During the summer and early fall, Piskor and his staff of half a dozen employees also sell their produce at farmers markets in Suttons Bay and Traverse City (They had a booth at the Glen Arbor market, too, but couldn’t keep up with demand. Piskor received phone calls of encouragement to return to Glen Arbor.)

The most exciting day of the week at Bare Knuckle Farm may be Thursday, the day before the Northport market. The crew picks all the crops out of the field by 11 a.m. while the temperature is still cool, packages them in the hoop house, and then Piskor cooks a big harvest lunch, using mostly ingredients from the farm, to reward his staff.

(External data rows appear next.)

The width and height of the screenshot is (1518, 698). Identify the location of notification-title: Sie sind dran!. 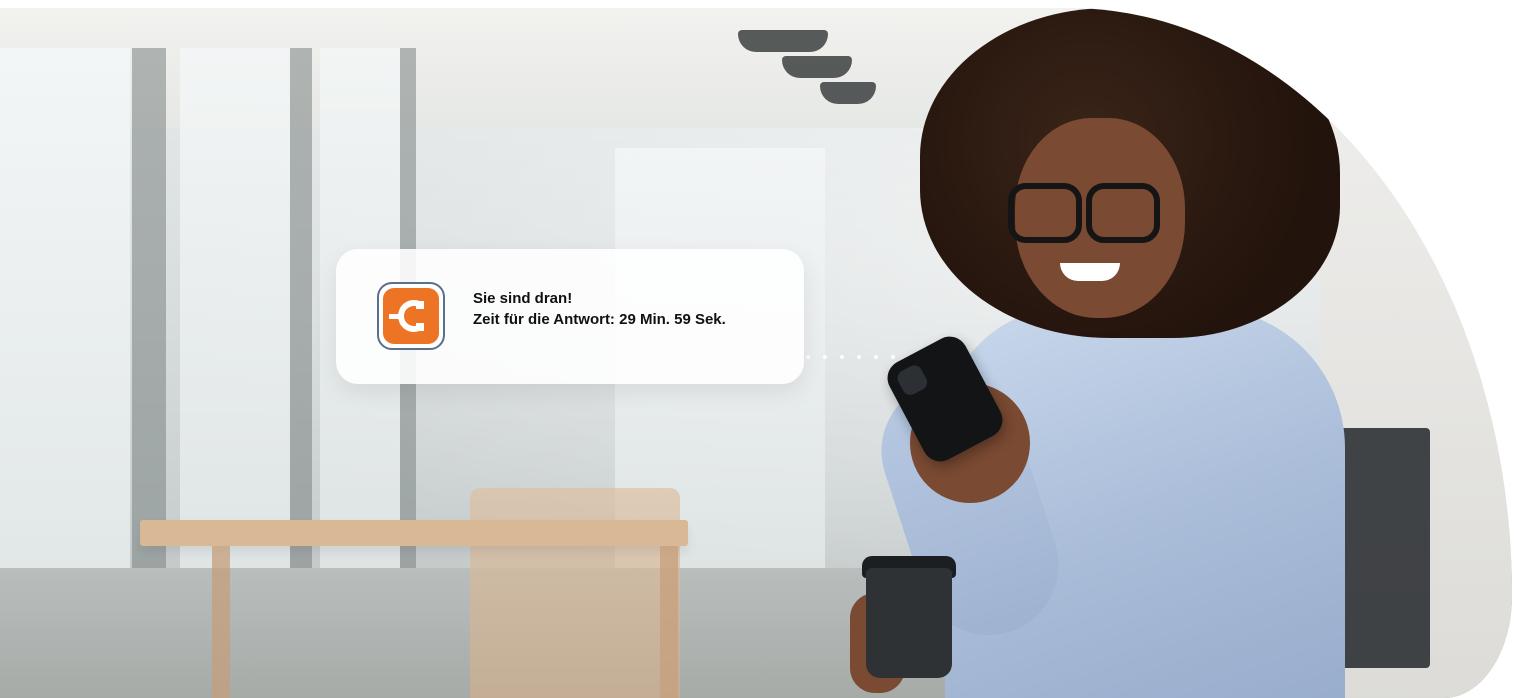
(523, 298).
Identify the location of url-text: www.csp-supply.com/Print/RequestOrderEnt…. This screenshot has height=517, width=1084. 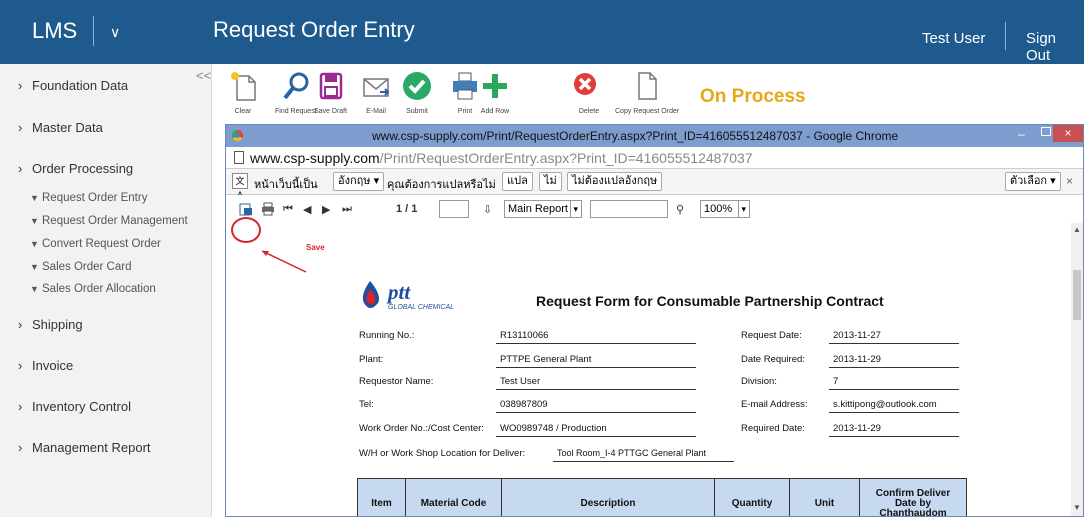
(502, 158).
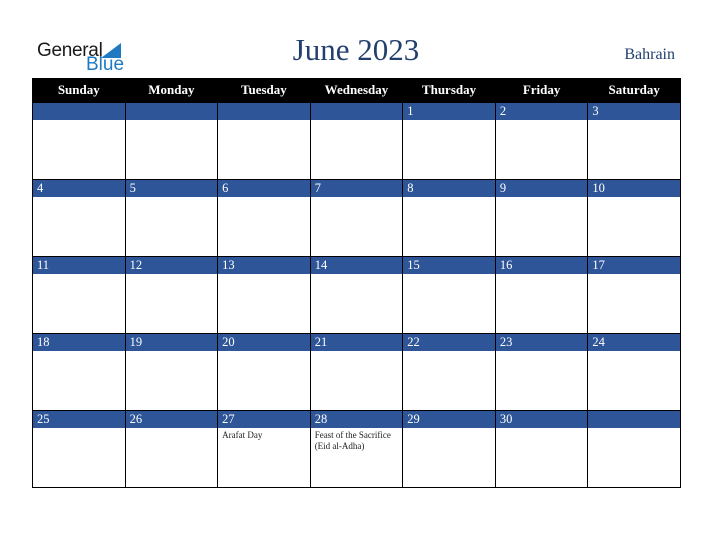  What do you see at coordinates (242, 435) in the screenshot?
I see `holiday-event: Arafat Day` at bounding box center [242, 435].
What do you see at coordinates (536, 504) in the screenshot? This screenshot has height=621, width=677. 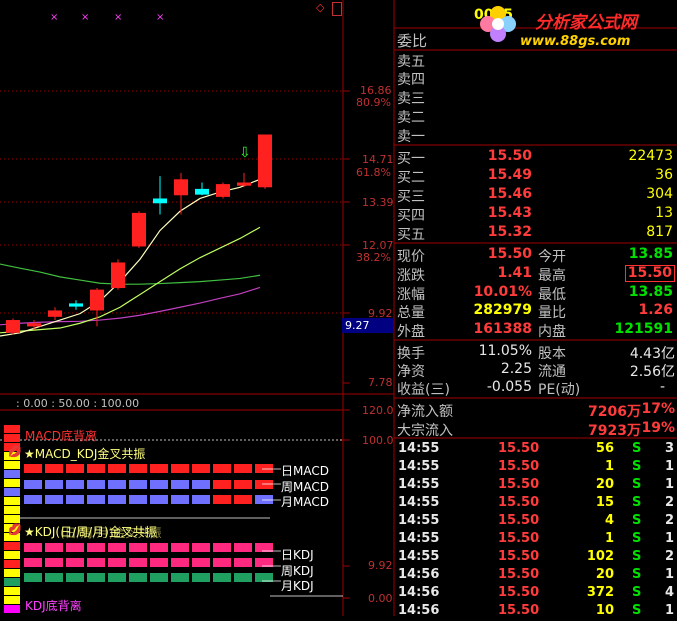 I see `tick-row: 14:55 15.50 15 S 2` at bounding box center [536, 504].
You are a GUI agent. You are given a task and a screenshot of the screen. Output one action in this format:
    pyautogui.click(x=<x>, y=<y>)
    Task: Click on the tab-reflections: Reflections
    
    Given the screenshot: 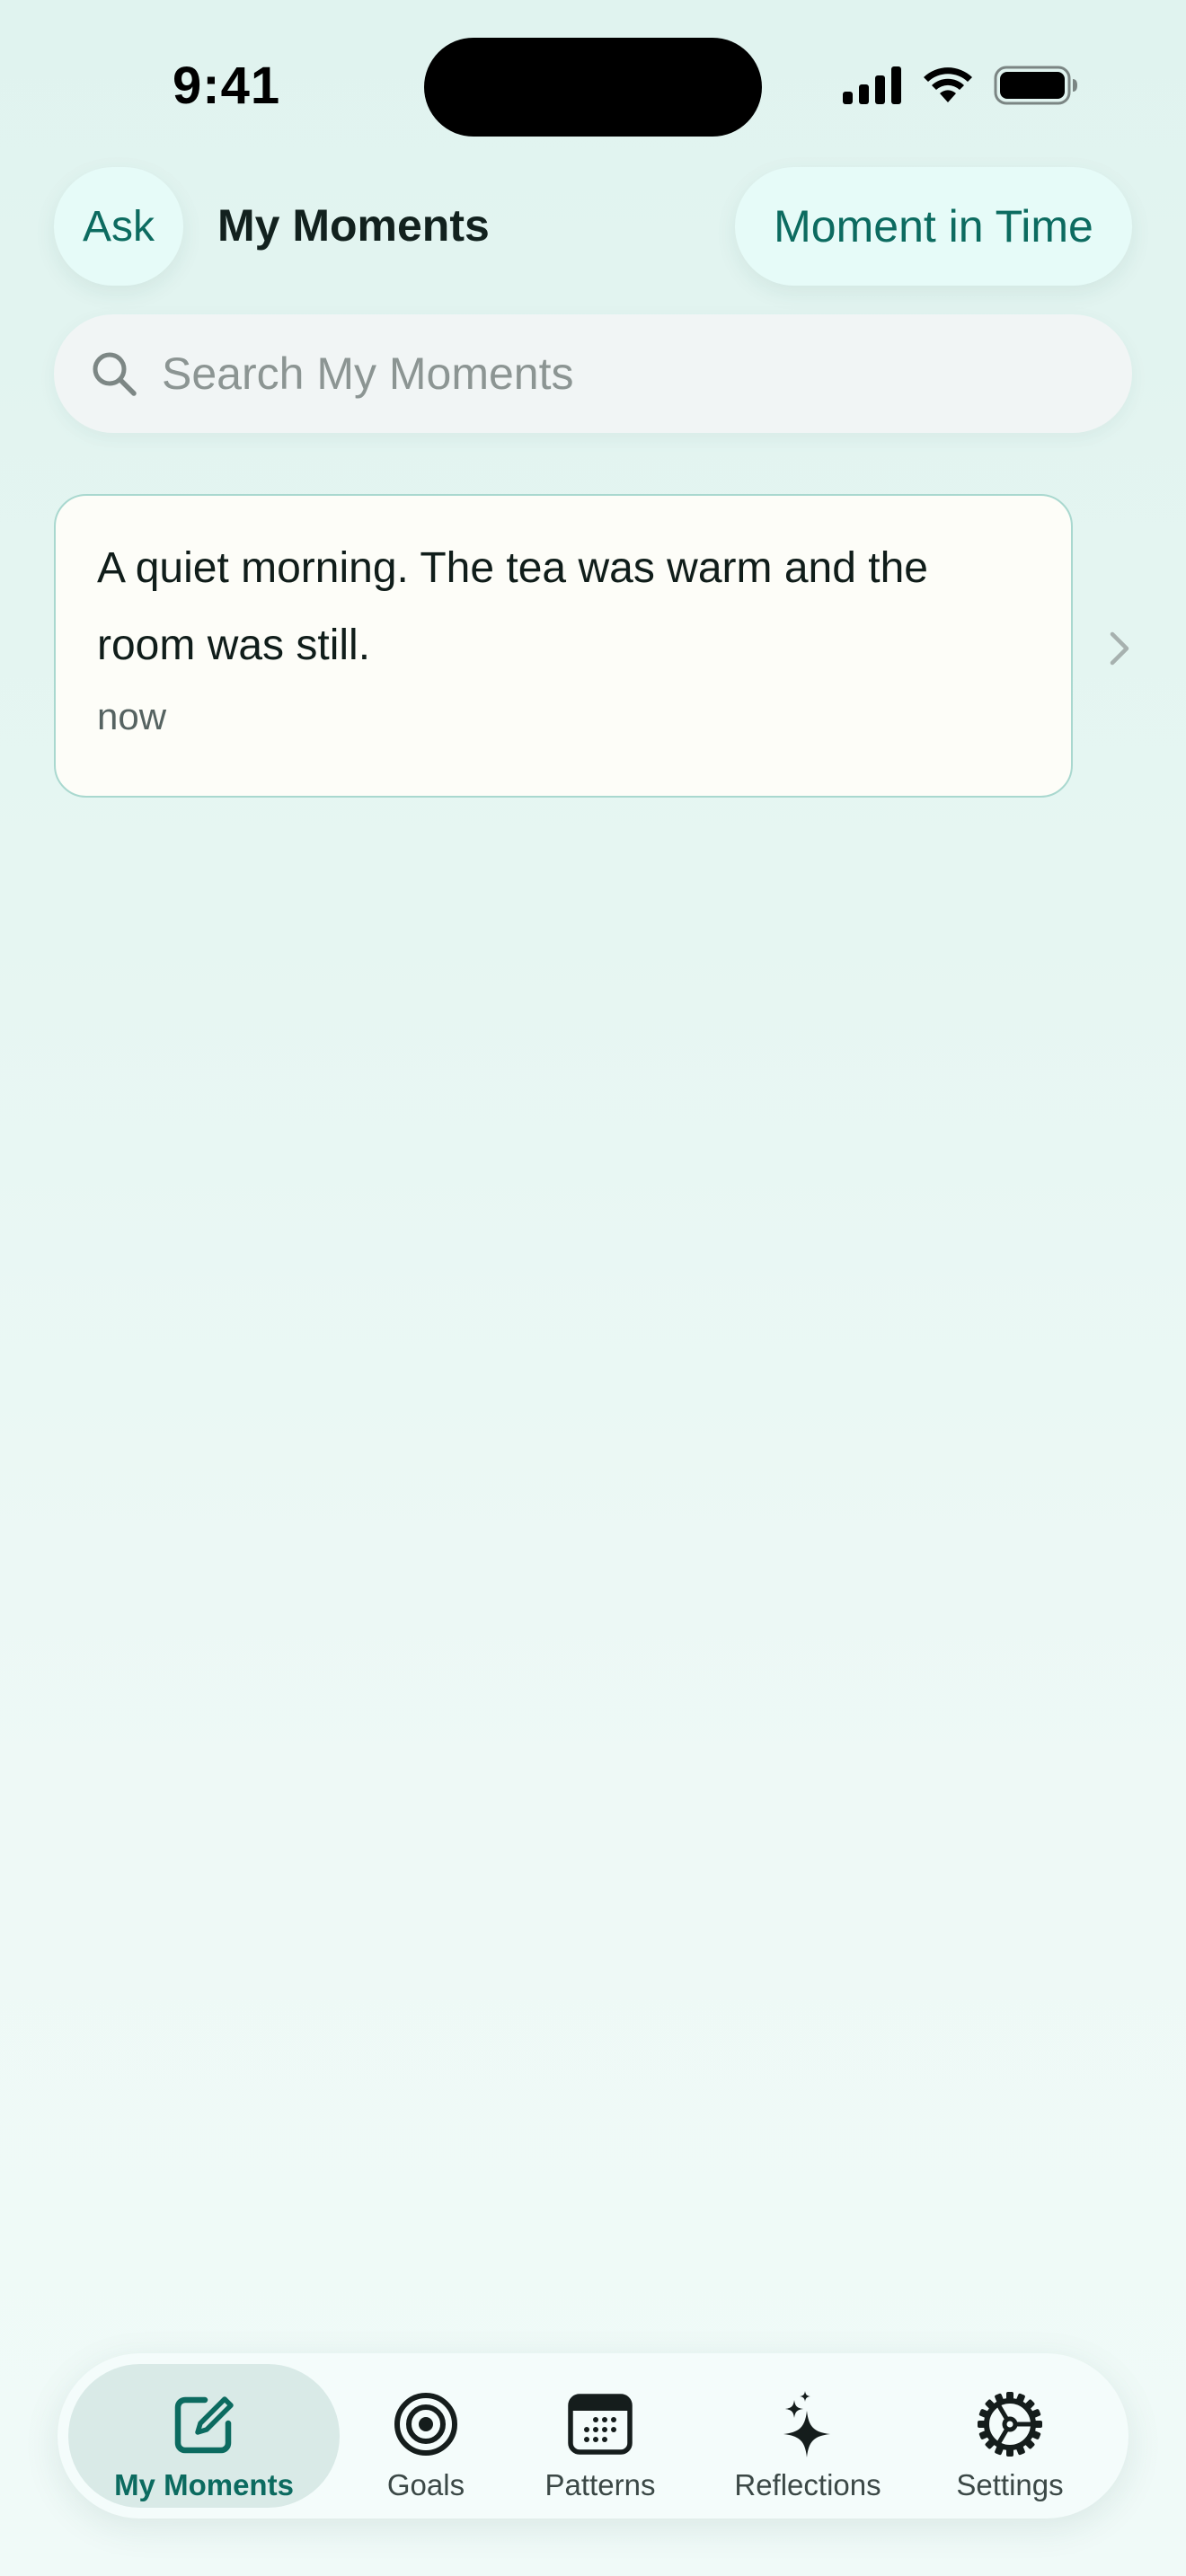 What is the action you would take?
    pyautogui.click(x=808, y=2436)
    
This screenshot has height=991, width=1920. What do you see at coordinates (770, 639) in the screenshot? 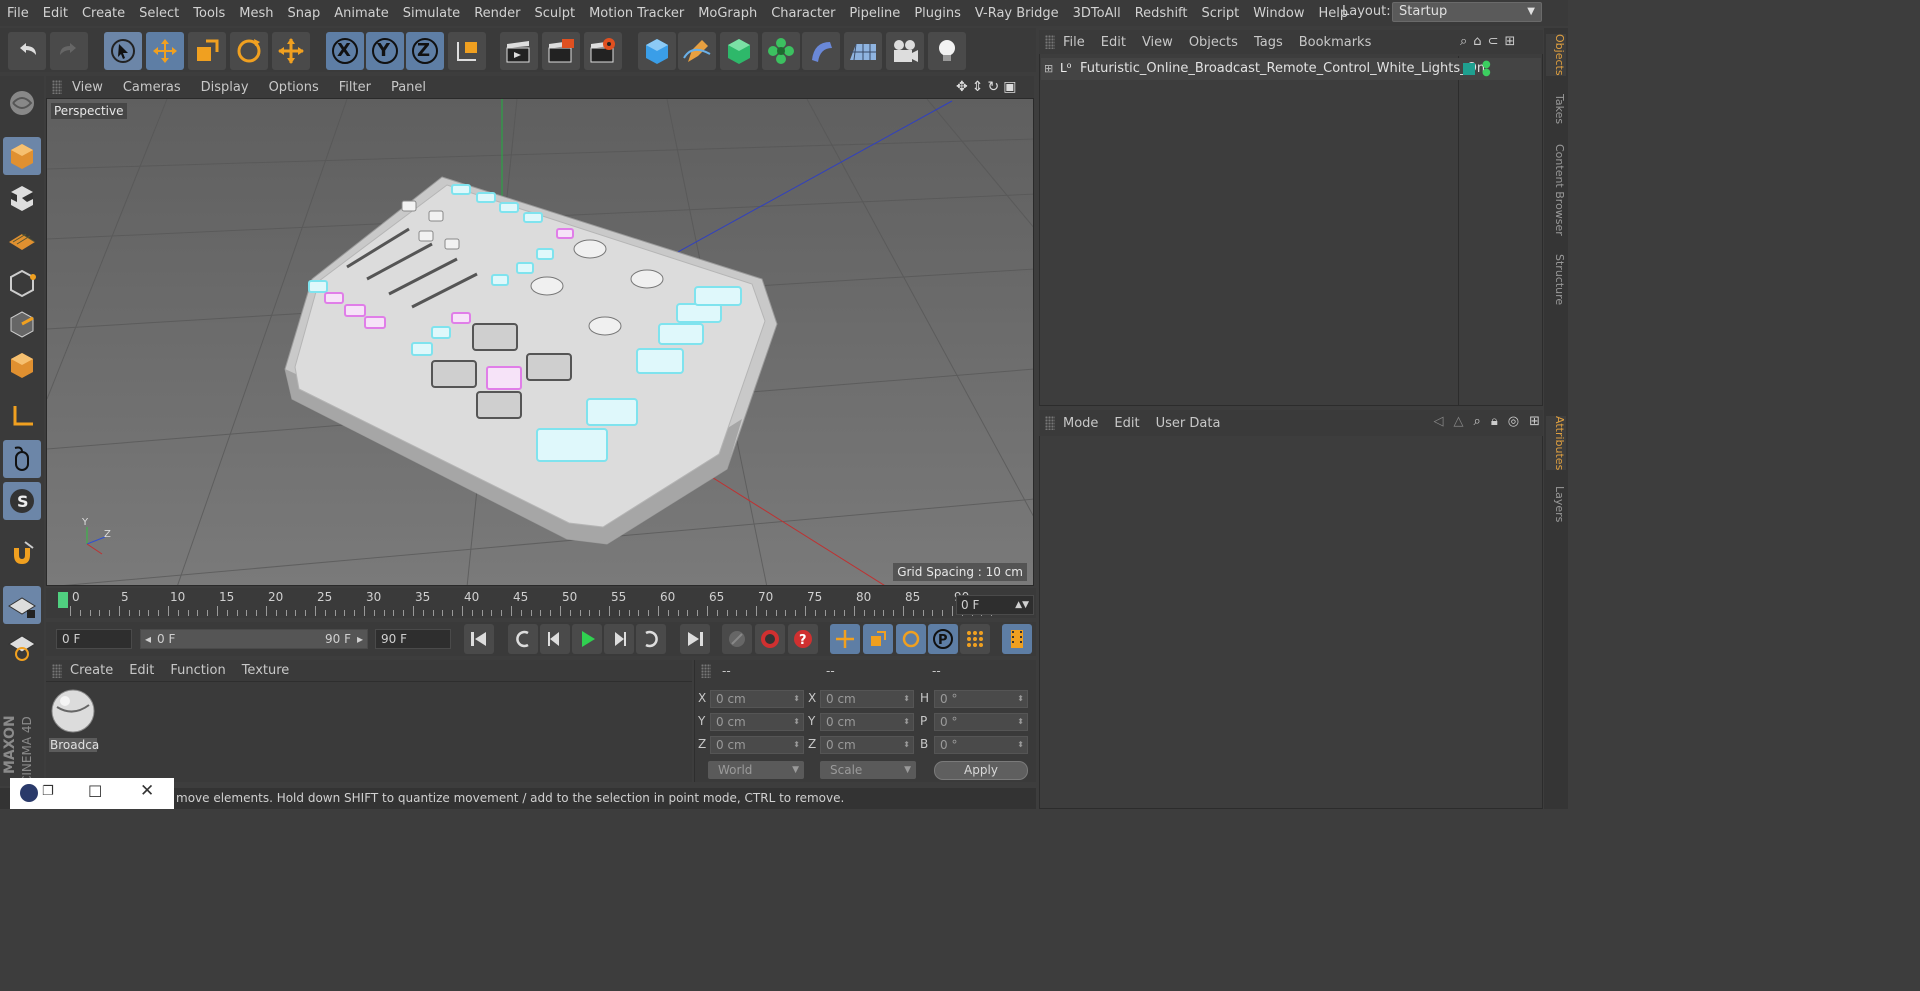
I see `autokey-button` at bounding box center [770, 639].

This is their opportunity to kick back and enjoy the toil of their labor.

Piskor and his wife Michele Ferrarese, have a nearly 2-year-old son, Rudi, who is often present at the harvest lunches. Ferrarese owns Birch Point Farm near Traverse City, where they live, making them a rare “two-farm family”. Rudi knows every inch of Bare Knuckle Farm, interacts with the chickens and pigs, and gets to help bag lettuce.

“We’re a free-range family. We let him run around quite a bit,” laughs Piskor.

Piskor’s thriving farm allows him to experience Leelanau County (dubbed “the land of delight” by the native Odawa people) in a beautiful, holistic way — with his hands in the dirt and with his produce as his wares. But he shares one thing in common with many Traverse City area business owners: a struggle to find housing for his workers. He has turned away some job applicants who don’t already have a place to stay in northern Michigan. Others have taken the creative step of building a yurt and staying there through the summer.

His other principle challenge is to convince more people to support their local farmers markets and invest in local food — in restaurants, from grocery store shelves, at school cafeterias, and even from food pantries. We at the Groundwork Center for Resilient Communities are heavily invested in this mission.

“My hope and vision for food in this region is that we can get rid of the word ‘local’ because food just means local in people’s minds,” said Piskor. “I hope that when you say ‘I bought some food today’, it’s assumed that it’s local, and that’s it’s strange to say ‘I got imported food’.

“We really need to see a driving force of people really demanding local food. It’s one thing to get it at a fancy restaurant. It’s another thing to expect it at every restaurant. We want to see our farmers markets not busy but bustling with activity.”